In my second report from 2019’s Film Fest 919, I tackle some of the biggest heavyweights of the festival: James Mangold‘s latest big-budget epic, Alma Har’el‘s Shia LaBeouf-penned autobiographical drama, and Hirokazu Kore-eda‘s first foray into French cinema. First, let’s start with the only true blockbuster of the festival: Ford v Ferrari.

Ford v Ferrari (James Mangold)

2019 Film Fest 919 Report 2: FORD V FERRARI, HONEY BOY & THE TRUTH
Ford V Ferrari (2019) – source: 20th Century Fox

The first thing to know about Ford v Ferrari is that it’s too long. Many press members at Film Fest 919 liked this one to varying degrees, but everyone concluded that it could afford to lose a good amount of its current running time. James Mangold‘s racing epic runs 152 minutes, and it could easily cut 30 or even 45 minutes without losing much of its overall impact. To be blunt, it’s also something of a structural mess, a film that seems rather lost and unfocused before finally finding its footing.

Let’s be honest: at this point in the review, you’re probably thinking this all sounds pretty negative, right? Well, with those two massive, noteworthy caveats out of the way, it’s safe to say that I quite enjoyed Ford v Ferrari, both as a blockbuster respite from the emotional heavyweights at the festival and as an old-fashioned drama told on an event movie scale. Through sheer star power and spectacle, Mangold‘s latest overcomes problems that would easily debilitate any other movie. That’s no easy feat.

It’s the early 1960s in America — the height of the Mad Men era — and Henry Ford II (the ever-reliable Tracy Letts) wants to buy Ferrari. The iconic Italian car manufacturer is struggling, and Ford II (also known as “The Deuce”) sees this as an opportunity to build a racing partnership that will be mutually beneficial. The Deuce sends Lee Iacocca (Jon Bernthal) to Italy to broker a deal, but for simplicity’s sake, let’s just say Enzo Ferrari (Remo Girone) does not take kindly to this offer. Angry and humiliated, Ford decides on a second option: building a racing team from the ground up.

To build the next great American automobile and win the 24 hour race at Le Mans, Ford turns to Carroll Shelby (Matt Damon), a racing icon with the right skill set to beat Ferrari. But it can’t be Shelby behind the wheel — he has a heart condition that prevents him from racing at Le Mans again. For this task, Shelby knows there’s only one man for the job: Ken Miles (Christian Bale), a hot-headed British driver. Despite his prickly personality and disdain for collaboration, Ken is the only one who can build a car better than Ferrari. It’s not an easy road for Shelby and Miles — Ford’s top adviser, Leo Beebe (Josh Lucas), seems hellbent on making sure Miles doesn’t lead the company to the finish line. But even with some internal resistance, the racing world’s heavily accented odd couple —Damon and Bale are laying it on thick here — may just pull off an upset for the ages.

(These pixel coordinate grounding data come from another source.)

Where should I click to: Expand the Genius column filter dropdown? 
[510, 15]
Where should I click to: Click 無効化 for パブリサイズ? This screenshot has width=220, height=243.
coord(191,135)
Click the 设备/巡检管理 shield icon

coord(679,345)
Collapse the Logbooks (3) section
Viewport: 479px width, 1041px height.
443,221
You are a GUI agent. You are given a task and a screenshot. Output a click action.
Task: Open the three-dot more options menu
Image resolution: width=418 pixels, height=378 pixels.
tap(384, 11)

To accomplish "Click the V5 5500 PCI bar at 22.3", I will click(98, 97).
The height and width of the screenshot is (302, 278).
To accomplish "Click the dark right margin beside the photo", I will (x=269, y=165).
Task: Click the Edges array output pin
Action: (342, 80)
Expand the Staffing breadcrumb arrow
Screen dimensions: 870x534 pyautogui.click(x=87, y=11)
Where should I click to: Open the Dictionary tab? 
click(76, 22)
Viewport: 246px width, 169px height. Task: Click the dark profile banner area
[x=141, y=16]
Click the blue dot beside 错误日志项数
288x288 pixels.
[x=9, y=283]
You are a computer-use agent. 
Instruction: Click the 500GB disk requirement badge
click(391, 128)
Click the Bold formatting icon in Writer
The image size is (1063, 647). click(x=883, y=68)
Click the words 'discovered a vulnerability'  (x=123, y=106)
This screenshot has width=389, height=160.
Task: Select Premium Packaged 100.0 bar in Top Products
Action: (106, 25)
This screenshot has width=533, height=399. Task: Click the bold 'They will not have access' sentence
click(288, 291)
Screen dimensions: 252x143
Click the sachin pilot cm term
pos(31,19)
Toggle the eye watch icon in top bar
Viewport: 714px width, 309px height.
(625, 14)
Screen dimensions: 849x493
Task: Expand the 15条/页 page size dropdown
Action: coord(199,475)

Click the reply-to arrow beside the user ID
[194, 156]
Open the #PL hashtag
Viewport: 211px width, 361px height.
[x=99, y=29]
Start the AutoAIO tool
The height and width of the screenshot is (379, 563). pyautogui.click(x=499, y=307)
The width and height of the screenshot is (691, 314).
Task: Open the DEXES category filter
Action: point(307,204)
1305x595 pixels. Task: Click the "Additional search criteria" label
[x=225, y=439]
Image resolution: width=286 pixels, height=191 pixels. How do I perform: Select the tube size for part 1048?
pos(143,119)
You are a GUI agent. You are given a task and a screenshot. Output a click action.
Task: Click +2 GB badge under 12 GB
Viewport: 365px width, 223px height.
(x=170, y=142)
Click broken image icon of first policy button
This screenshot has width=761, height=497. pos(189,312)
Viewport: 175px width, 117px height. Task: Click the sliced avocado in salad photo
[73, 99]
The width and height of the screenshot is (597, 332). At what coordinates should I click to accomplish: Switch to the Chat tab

Though it isn’t quite as affectionately curated as the old-school relics of something like Quentin Tarantino‘s Once Upon a Time in Hollywood, Ford v Ferrari does share a certain kinship with recent nostalgia vehicles. It is steeped in the consumer hallmarks of mid-century Americana: Coke bottles, Ford cars, Coppertone ads, old-school outfits, playful architecture, the list goes on and on. Like Tarantino‘s mid-summer masterpiece, it’s a lament for a bygone era of American life, though in this case it longs for a lost moment of American brilliance: it fondly remembers a time when two men could be handed an impossible task and somehow figure out a way to beat the odds. Unlike Ron Howard‘s Rush — which remains undefeated as the great modern racing movie — Ford v Ferrari has no lingering interest in the psychology of racing. Instead, Mangold wisely reduces the sport to a quest for mechanical perfection, a strategic method of pushing the car to its absolute limits to achieve victory.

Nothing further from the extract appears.